Die meisten – und dazu gehörst du mit hoher Wahrscheinlichkeit auch dazu – hören allerdings nur relativ. Das heißt, die Töne werden im Vergleich anderen Bezugstönen gedeutet. Sofern die Ausgangnote bekannt, ist es möglich die akustisch vernommenen Töne in Relation zu setzen. Diese Fähigkeit kann zweifelsohne trainiert werden, allerdings ist es nicht möglich, sich das Absoluthören im klassischen Sinne anzutrainieren. Also: das eigene Gehör kann, egal ob absolut oder relativ, geschult werden und vielerlei Informationen aufnehmen, allerdings kann kein absolutes Gehör antrainiert werden. Man hat es oder man hat es nicht...
Allerdings und das kann ich von Kollegen bestätigen, ist es nicht immer so nice, absolut zu hören. Falsch notierte Noten (also z.B. transponierte Stücke), oder diese eine Sängerin im Chor, die die Töne einfach etwas zu tief intoniert… – für eine relativ hörende Person werden diese Situationen keine (immensen) Auswirkungen haben, für absolut hörende Personen sind sie allerdings eine Qual.
Bezüglich des Entstehens des Absoluthörens geht man einerseits davon aus, dass Absolut- im Vergleich mit Relativhörenden besondere Strukturen im Hirn haben (hier grüßt herzlich der Hörkortex und das Stirnhirn/genauer: der dorsale Frontalkortex). Diese Strukturen bilden sich in einer frühen Lebensstufe heraus und bedingen die Tonverarbeitung. Töne werden wie Sprachlaute verarbeitet und können daher ähnlich kategorisiert werden. Hier könnte man daraus schließen, dass – falls in dieser frühen Phase die Verarbeitung geschult wird (und davon gehen auch einige Hörpädagogen aus) - dass das Absoluthören doch „gebildet“ wird. Allerdings gibt es auch andere Ansätze: hier sei grundsätzlich die Gedächtnisfunktion schuld, nur wenn eine absolut-effiziente Informationsverarbeitung möglich ist (und das sei angelegt), wäre es möglich, absolut zu hören. Was ich in diesem Kontext ganz besonders cool finde – ebendiese Befunde, die sich im Zusammenhang der Informationsverarbeitung, die bei Absoluthörenden ohnehin nahtlos funktioniert, werden bei älteren Menschen adaptiert, um die Hörleistung im Alter zu trainieren oder auch andere Hörbeeinträchtigungen entgegenzuwirken.

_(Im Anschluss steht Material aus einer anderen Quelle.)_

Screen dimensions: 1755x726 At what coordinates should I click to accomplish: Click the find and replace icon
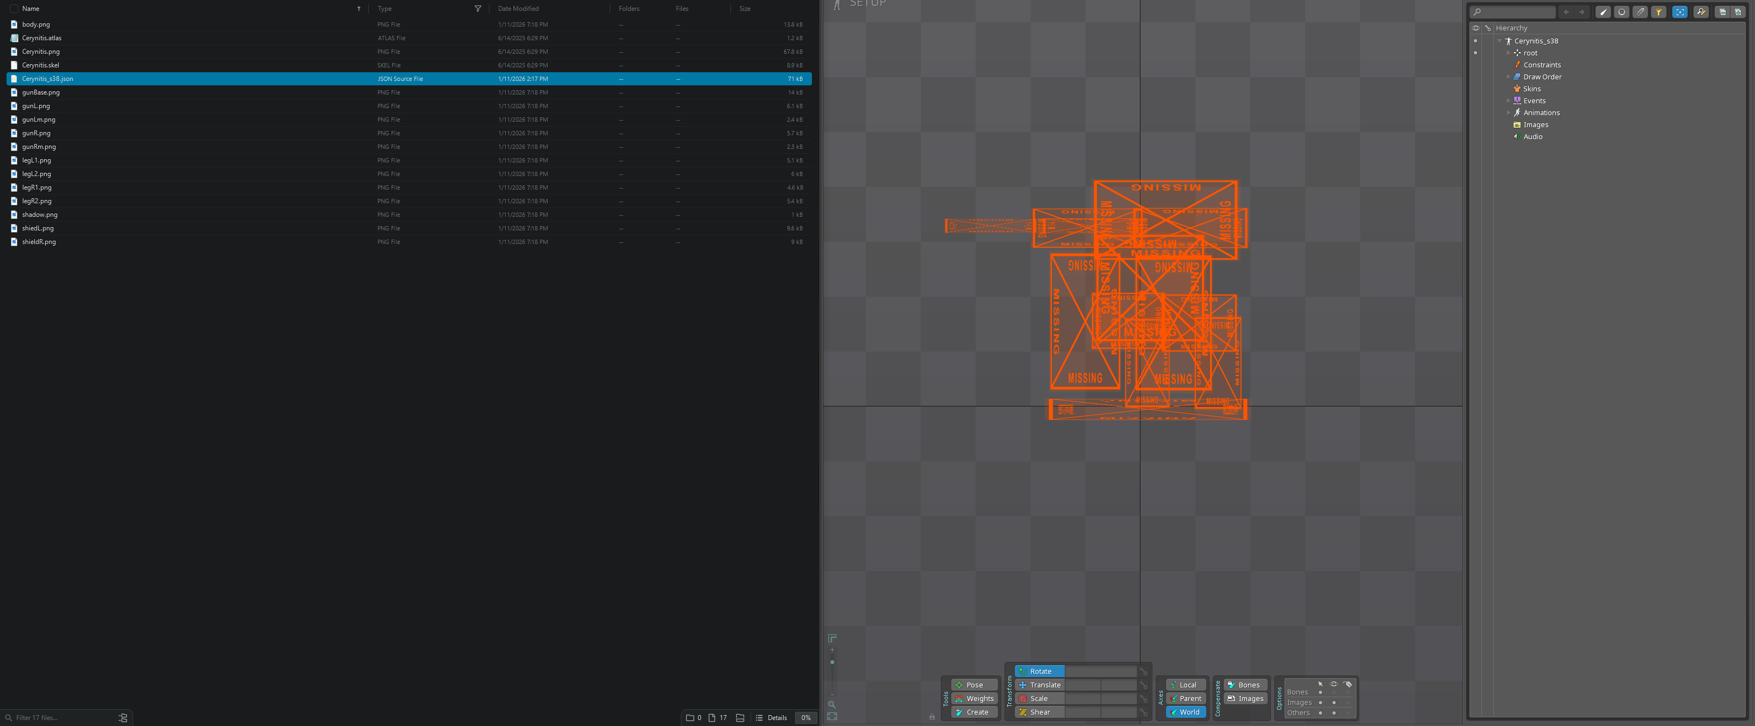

Zum Abschluss würde ich nun wieder gerne den Ball an euch zuspielen und euch fragen, ob es gewisse Geräusche und Gegebenheiten gibt, die ihr auditiv so gar nicht ertragen könnt (wie z.B. die quietschende Kreide an der Tafel)? Könntet ihr euch generell vorstellen, dass die Ohrform ausschlaggebend sein kann, wie und was man hört? Verstecken sich hier online vielleicht ein paar Absoluthörer*innen? Oder hört ihr alle – so wie ich – relativ? Lasst euch doch in den Kommentaren dazu aus. I freu mi.